The decision to send the troops, as back up for the American-led United Nations force, was taken suddenly a week ago. Until now, the only British support has been from warships in the area and some local air squadrons.

The British force includes the 1st Battalion of the Argyll and Sutherland Highlanders and 1st Battalion of the Middlesex Regiment.

American troops have been in the region since the beginning of July and there has been deep concern in Britain that it has taken so long to send support.

Infantry reinforcements

At the end of July, the Minister of Defence, Emmanuel Shinwell, announced a self-contained expeditionary force, including armour, artillery and engineers, as well as infantry, would be sent to Korea.

But he said ground forces would not be withdrawn from Malaya or Hong Kong to make up the force.

However, it appears following an urgent request from General Douglas MacArthur last week for infantry reinforcements, there was a change of plan in Whitehall.

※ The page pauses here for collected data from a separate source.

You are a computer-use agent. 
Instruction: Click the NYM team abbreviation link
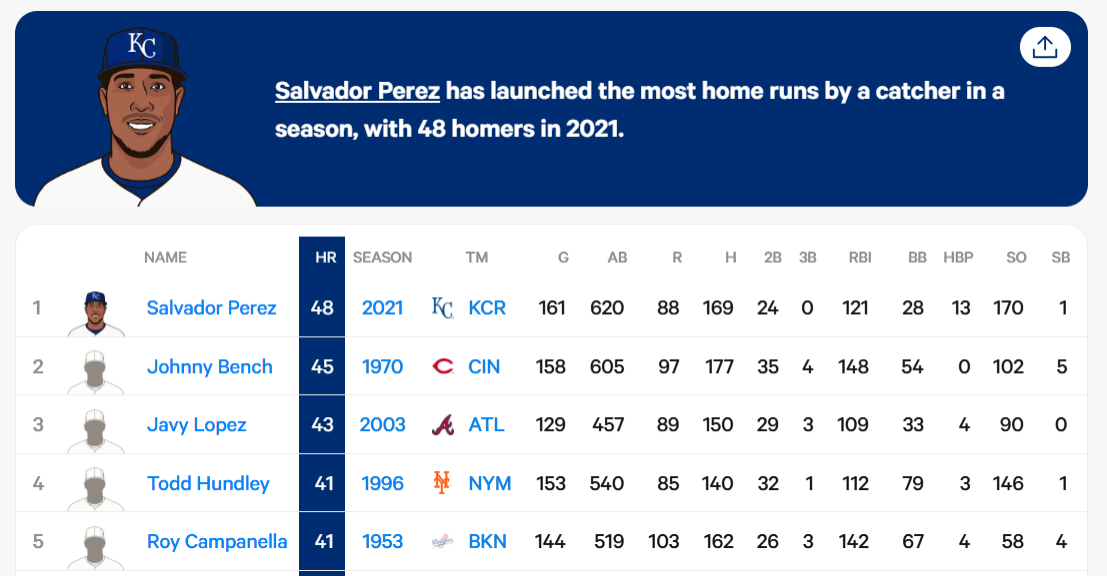point(489,483)
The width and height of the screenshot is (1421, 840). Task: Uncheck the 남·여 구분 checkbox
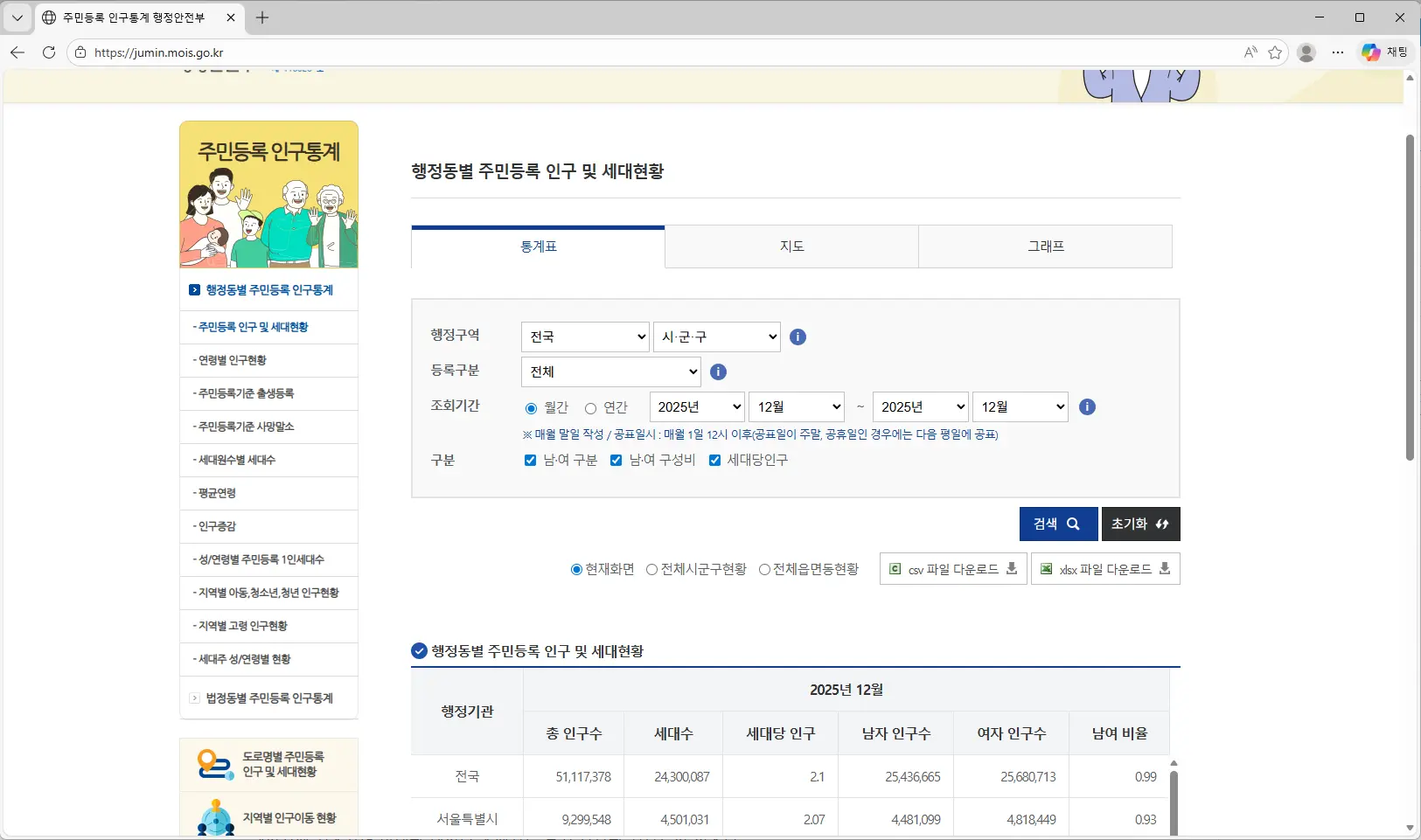point(530,461)
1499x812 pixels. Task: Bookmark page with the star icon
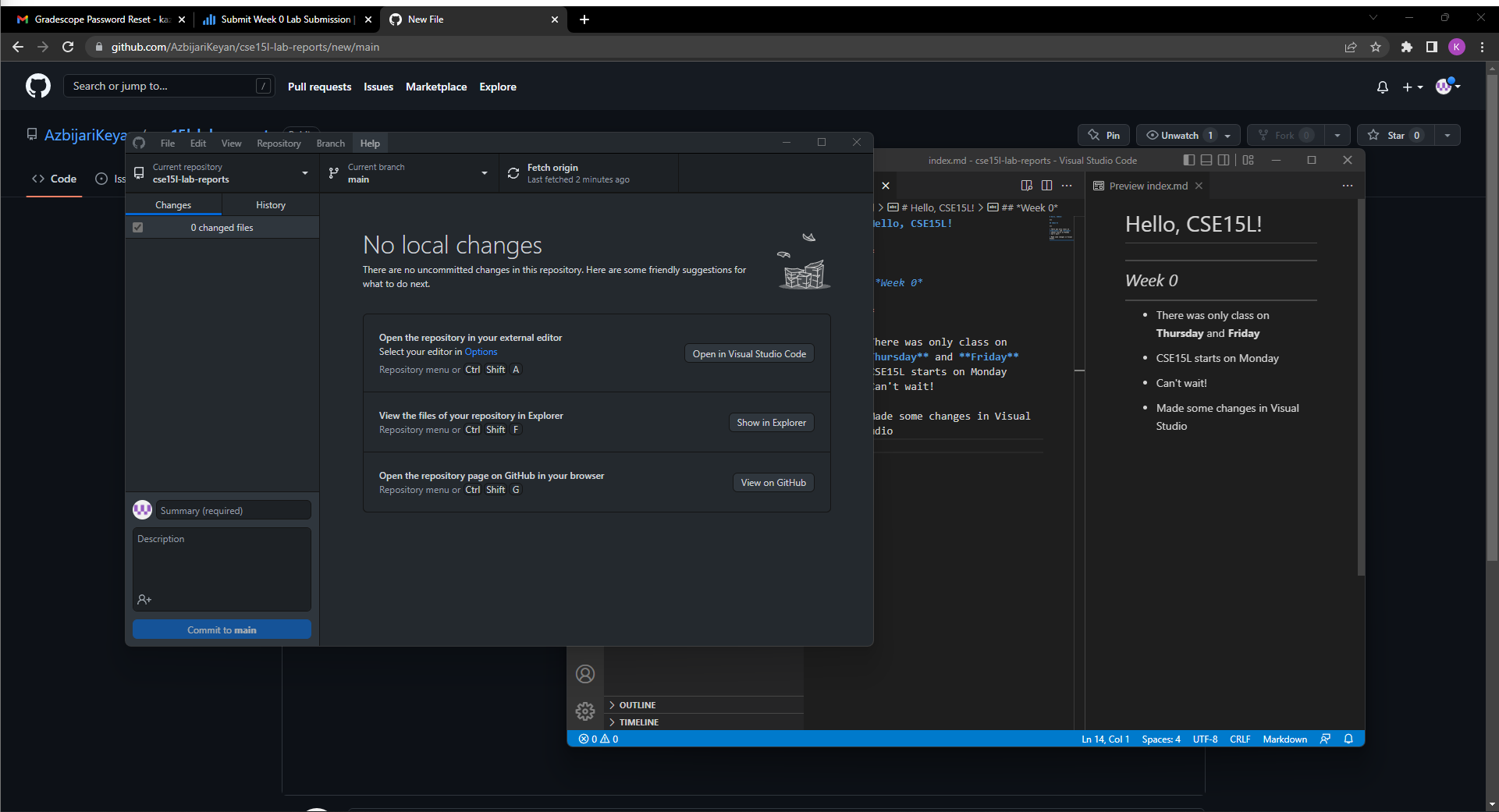pos(1376,47)
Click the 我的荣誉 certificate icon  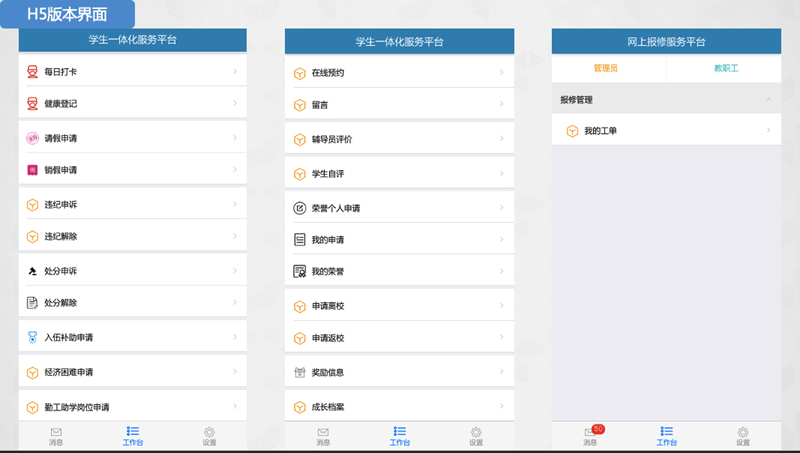(x=299, y=271)
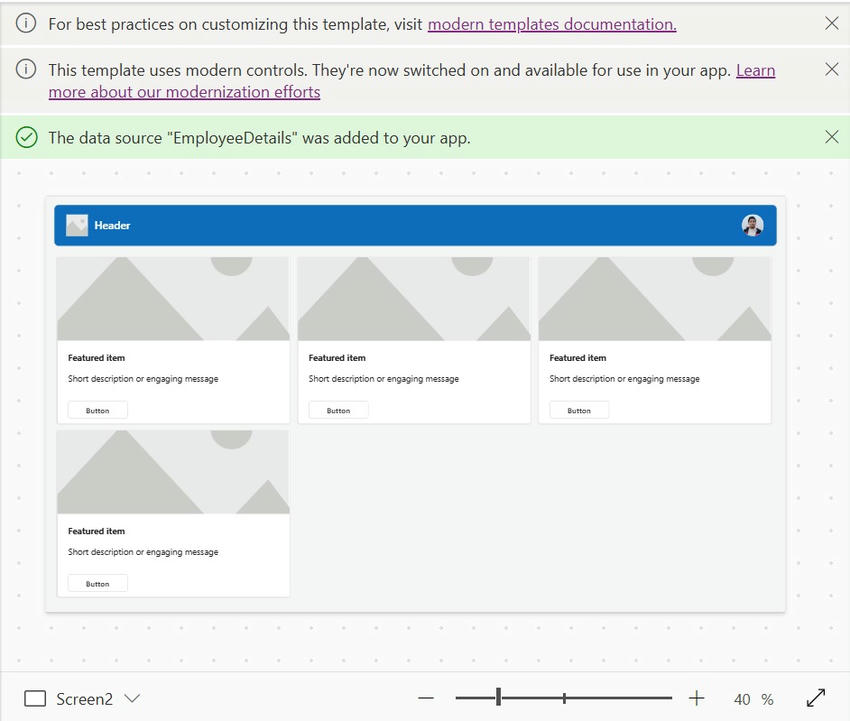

The self-contained force - including a centurion tank - is still being sent to Korea but is not expected to arrive for another couple of weeks.

Opposition leader Winston Churchill intends to raise the matter when Parliament next meets on 12 September.

The British contingent has arrived at a moment when the United Nations line is under heavy pressure on its northern front and the port of Pohang on the east coast is threatened by Communist encirclement.

Reports from Korea say Communist forces have also moved inland to capture Kigye.

If they are successful, the Communists are expected to turn their attentions next to Taegu, the main centre of allied communications.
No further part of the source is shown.